### EXERCISE DESCRIPTION
Starting at the line with "You are a computer-use", copy each line through the last one below exactly as written, without any pictures.

DATA below:

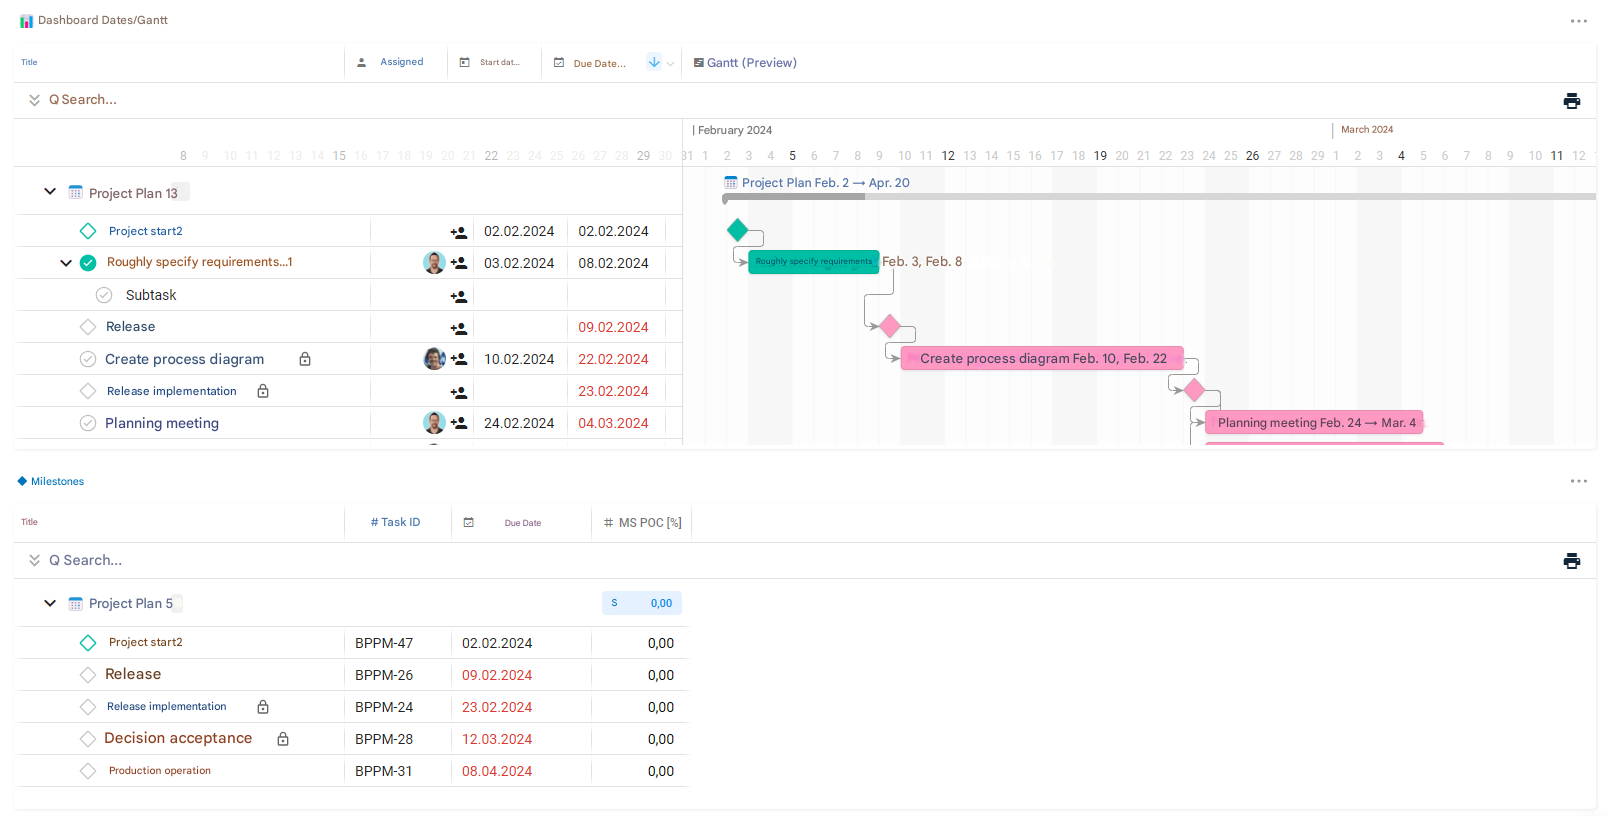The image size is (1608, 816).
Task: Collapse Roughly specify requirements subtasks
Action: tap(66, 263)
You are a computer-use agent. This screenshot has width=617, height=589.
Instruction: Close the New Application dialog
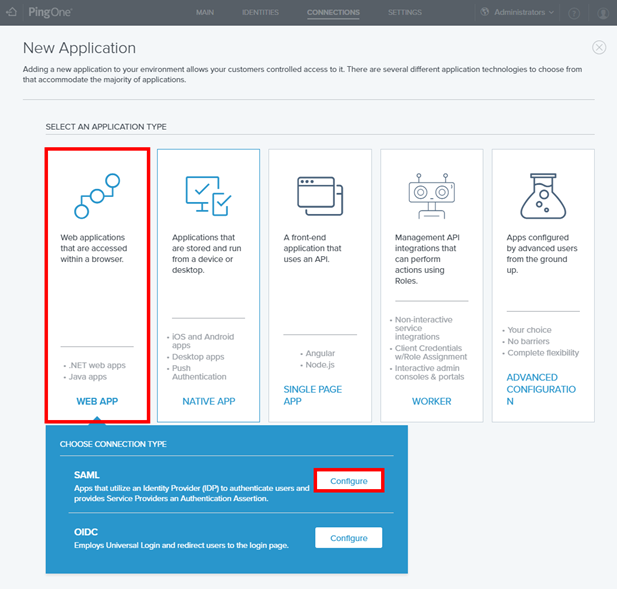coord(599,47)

End of DATA.

### RESULT OF THE EXERCISE
You are a computer-use agent. This screenshot has width=617, height=589.
Instruction: Close the New Application dialog
coord(599,47)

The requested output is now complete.